While $1.1 million is the most that can be allocated to a single project in a given year, these credits have a 10-year life. So when KCDC got such an allocation for Five Points in 2015, that added up to $11 million over 10 years for which a syndicate of investors was willing to pay 97 cents on the dollar in order to use the credits as offsets against their income taxes.
These proceeds will pay for nearly all of Phase 1 of the Five Points plan, which is a 90-unit apartment building for low-income senior citizens. The lustrous three-story building to be known as the Residences at Five Points is going on the footprint of a demolished part of the Dr. Lee B. Williams Senior Complex. When remaining Williams residents move in upon completion in 2017, they will be getting many amenities they didn’t have before.
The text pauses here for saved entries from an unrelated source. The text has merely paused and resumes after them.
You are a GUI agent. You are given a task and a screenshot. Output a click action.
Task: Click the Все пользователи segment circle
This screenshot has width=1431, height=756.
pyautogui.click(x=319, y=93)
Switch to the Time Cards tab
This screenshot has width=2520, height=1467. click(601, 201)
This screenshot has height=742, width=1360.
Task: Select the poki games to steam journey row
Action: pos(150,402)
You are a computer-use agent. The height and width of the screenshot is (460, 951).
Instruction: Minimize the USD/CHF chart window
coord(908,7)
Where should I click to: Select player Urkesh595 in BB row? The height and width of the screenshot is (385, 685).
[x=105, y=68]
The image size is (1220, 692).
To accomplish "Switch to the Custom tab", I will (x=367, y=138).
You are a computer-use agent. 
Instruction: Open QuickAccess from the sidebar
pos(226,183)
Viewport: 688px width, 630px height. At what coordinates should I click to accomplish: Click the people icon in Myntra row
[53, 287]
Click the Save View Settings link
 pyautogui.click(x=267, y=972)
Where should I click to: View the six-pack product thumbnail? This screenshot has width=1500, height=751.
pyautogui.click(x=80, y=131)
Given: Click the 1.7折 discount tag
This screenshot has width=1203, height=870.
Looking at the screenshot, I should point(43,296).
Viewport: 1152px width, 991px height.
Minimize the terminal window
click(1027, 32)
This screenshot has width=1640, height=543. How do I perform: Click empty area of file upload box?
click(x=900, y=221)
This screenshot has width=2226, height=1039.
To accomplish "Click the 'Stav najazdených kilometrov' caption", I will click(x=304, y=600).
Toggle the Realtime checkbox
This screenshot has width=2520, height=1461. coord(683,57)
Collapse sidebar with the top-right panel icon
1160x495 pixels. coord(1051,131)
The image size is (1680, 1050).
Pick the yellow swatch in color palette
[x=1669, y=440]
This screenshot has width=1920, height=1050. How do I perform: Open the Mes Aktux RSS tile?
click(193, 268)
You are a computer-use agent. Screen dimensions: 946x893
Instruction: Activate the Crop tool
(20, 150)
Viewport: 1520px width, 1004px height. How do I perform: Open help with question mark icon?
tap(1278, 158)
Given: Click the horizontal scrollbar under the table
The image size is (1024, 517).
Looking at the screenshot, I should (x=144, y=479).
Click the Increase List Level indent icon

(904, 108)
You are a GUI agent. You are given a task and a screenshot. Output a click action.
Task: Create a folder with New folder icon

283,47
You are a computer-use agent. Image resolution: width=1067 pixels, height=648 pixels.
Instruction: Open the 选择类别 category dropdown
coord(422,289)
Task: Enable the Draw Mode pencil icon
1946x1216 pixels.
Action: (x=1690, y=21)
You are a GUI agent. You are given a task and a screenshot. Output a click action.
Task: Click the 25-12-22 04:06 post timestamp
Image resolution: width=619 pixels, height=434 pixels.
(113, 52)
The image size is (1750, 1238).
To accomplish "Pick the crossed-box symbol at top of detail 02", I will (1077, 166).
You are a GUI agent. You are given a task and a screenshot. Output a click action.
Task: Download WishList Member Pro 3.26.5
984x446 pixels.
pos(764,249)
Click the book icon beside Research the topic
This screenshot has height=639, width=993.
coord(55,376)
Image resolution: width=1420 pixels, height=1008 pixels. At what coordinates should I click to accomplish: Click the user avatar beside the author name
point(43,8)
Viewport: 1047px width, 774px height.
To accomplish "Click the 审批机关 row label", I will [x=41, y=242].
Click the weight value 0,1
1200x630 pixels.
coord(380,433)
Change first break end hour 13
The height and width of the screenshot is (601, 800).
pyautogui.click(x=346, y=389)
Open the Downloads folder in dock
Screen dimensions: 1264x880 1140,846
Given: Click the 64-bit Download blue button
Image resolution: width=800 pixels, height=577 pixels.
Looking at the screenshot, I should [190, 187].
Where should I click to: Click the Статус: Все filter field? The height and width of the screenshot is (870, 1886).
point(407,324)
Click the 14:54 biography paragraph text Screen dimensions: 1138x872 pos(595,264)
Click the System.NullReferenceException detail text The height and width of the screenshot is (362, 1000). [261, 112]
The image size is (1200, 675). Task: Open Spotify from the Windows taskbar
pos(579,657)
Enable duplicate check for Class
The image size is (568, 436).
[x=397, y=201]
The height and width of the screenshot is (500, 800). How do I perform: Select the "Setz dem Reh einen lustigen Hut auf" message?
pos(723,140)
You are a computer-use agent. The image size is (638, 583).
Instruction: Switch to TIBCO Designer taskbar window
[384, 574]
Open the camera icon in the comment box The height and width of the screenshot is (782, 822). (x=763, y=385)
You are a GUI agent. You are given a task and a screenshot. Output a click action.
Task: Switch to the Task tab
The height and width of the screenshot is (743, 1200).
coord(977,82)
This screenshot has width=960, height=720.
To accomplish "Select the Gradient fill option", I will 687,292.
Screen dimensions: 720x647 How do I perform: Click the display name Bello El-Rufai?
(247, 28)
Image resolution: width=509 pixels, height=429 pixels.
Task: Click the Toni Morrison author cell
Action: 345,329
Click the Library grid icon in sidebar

In addition to all-new energy efficient appliances, these include central air conditioning, a dishwasher, a meeting room with computer stations, and laundry facilities.

Construction of subsequent phases is contingent on THDA tax credit allocations that have yet to be awarded. But KCDC’s Executive Director, Art Cate, is “99 percent confident” of getting one this year and another in 2017. That will permit work to start on Phases 2 and 3 in 2017 and 2018 respectively.

Phase 2 will consist of 84 family units with from one to four bedrooms, spread among 10 new buildings on a previously demolished portion of the site. These will offer residents to be moved from Walter P. Taylor the same amenities as the senior apartments, along with a playground and a walking trail. A $3 million bank loan will supplement the tax-credit sales proceeds in covering its cost. In addition, the city of Knoxville has committed $2.5 million for streetwork adjoining the site. Bethel Avenue on its eastern perimeter, which is presently little more than an alley, will become a two-lane street with sidewalks, and Kenner Avenue will be extended.

Phase 2 has yet to be named, but each of the subsequent phases will get one. The name Walter P. Taylor, which has become synonymous with inner-city blight and crime in the minds of many, will be relegated to the history books.

Plans for Phases 3 and 4 are less concrete at this point. But Phase 3 will probably bear a lot of resemblance to Phase 2 while Phase 4 will likely put more emphasis on housing for seniors and the handicapped. Work on both these phases can only commence after their sites have been cleared by demolition following relocation of tenants from Williams and Taylor respectively upon completion of Phases 1 and 2.

Total cost of the Five Points Revitalization are expected to exceed $80 million. These also include the $14.5 million that went into the 85-unit Residences at Eastport that opened in 2012 on the nearby site of the former Eastport Elementary School. Much of that funding came from the massive federal stimulus program known as the American Recovery and Reinvestment Act (ARRA) during the Great Recession. But KCDC was also creative in tapping other sources of financing.

KCDC also deserves a lot of credit for its conduct of the planning process that led to the formulation of the Five Points Area Revitalization Plan. Numerous tenant input sessions and public forums preceded formation of a master plan team led by Johnson Architecture. And the 2014 master plan has been the subject of several subsequent workshops.

To be eligible for public housing, tenant household income can’t exceed 60 percent of the area median, and the rent can’t exceed 30 percent of income. KCDC has gained awards under a new federal Department of Housing and Urban Development program known as Rental Assistance Demonstration to cover the balance of its operating expenses.